Methods and results: Thirty-eight patients with DPH in pulmonary position were consecutively evaluated during the follow-up (up to 5 years) including medical examination, echocardiography, and MRI. These patients were matched according to age and pathology and compared with BJV (n=38) and CH (n=38) recipients. In contrast to BJV and CH groups, echocardiography revealed no increase of transvalvular gradient, cusp thickening, or aneurysmatic dilatation in DPH patients. Over time, DPH valve annulus diameters converge toward normal z-values. Five-year freedom from explantation was 100% for DPH and 86 ± 8% and 88 ± 7% for BJV and CH conduits, respectively. Additionally, MRI investigations in 17 DPH patients with follow-up time >2 years were compared with MRI data of 20 BJV recipients. Both patient groups (DPH and BJV) were at comparable ages (mean, 12.7 ± 6.1 versus 13.0 ± 3.0 years) and have comparable follow-up time (3.7 ± 1.0 versus 2.7 ± 0.9 years). In DPH patients, the mean transvalvular gradient was significantly (P=0.001) lower (11 mm Hg) compared with the BJV group (23.2 mm Hg).
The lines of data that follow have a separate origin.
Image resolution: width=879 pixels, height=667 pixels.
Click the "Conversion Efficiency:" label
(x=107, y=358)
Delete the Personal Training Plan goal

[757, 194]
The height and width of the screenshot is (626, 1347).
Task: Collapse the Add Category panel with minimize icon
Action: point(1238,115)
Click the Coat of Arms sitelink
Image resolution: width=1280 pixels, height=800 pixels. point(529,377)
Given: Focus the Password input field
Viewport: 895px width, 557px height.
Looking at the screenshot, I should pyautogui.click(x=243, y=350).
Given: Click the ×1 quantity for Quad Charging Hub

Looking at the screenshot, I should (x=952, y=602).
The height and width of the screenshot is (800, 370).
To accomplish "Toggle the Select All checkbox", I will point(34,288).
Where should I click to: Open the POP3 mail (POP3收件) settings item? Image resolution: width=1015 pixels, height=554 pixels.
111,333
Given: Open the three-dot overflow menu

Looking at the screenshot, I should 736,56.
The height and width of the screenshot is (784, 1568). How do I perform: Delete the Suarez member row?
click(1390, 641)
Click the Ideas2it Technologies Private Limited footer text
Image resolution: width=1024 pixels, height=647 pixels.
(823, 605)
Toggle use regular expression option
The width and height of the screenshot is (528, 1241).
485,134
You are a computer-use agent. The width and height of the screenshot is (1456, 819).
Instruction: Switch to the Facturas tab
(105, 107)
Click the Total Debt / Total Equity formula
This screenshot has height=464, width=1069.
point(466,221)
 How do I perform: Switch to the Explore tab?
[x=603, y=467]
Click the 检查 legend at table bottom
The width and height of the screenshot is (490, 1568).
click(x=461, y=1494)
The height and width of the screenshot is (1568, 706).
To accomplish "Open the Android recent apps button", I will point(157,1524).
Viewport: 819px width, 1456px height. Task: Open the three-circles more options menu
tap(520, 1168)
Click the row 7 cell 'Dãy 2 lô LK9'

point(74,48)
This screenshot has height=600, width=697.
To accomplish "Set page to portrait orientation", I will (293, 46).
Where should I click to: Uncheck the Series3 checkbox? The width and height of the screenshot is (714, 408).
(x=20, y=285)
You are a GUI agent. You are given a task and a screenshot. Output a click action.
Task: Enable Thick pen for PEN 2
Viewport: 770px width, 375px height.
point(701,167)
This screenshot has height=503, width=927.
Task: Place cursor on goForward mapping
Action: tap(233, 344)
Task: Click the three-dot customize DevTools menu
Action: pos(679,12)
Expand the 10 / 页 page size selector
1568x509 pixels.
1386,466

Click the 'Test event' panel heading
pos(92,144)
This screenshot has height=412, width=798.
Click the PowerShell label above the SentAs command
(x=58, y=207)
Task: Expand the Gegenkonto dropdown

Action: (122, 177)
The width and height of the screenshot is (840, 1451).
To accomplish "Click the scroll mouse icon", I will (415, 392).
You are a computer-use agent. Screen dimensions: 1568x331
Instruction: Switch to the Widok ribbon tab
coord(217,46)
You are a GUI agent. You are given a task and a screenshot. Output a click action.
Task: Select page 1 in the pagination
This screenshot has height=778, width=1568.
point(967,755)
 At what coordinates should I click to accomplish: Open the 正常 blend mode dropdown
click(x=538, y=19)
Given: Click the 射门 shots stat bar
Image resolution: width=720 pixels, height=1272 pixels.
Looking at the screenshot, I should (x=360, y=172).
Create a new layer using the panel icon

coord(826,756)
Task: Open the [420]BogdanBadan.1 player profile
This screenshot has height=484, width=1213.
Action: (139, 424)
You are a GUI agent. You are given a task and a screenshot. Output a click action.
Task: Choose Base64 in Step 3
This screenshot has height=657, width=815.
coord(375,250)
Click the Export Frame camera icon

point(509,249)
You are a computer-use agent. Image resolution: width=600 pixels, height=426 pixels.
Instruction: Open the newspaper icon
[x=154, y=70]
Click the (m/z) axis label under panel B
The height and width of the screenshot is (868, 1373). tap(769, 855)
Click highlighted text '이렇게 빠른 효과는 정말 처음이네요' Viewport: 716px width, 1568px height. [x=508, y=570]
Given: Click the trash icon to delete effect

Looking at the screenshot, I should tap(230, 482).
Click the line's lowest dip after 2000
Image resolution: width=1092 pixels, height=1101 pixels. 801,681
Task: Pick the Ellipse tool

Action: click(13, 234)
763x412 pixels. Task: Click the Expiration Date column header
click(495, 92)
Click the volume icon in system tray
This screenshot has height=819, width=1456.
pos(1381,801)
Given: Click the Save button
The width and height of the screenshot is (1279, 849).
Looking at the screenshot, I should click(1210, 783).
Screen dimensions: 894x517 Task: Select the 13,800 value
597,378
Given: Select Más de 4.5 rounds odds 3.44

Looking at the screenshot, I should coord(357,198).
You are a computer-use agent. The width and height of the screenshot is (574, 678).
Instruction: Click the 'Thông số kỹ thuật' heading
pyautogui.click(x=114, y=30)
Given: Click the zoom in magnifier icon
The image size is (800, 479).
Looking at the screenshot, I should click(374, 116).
Regurgitation fraction was 14 ± 3% and 4 ± 5% in DPH and BJV groups, respectively. In 3 DPH recipients, moderate regurgitation was documented after surgery and remained unchanged in follow-up.
Conclusions: In contrast to conventional homografts and xenografts, decellularized fresh allograft valves showed improved freedom from explantation, provided low gradients in follow-up, and exhibited adaptive growth.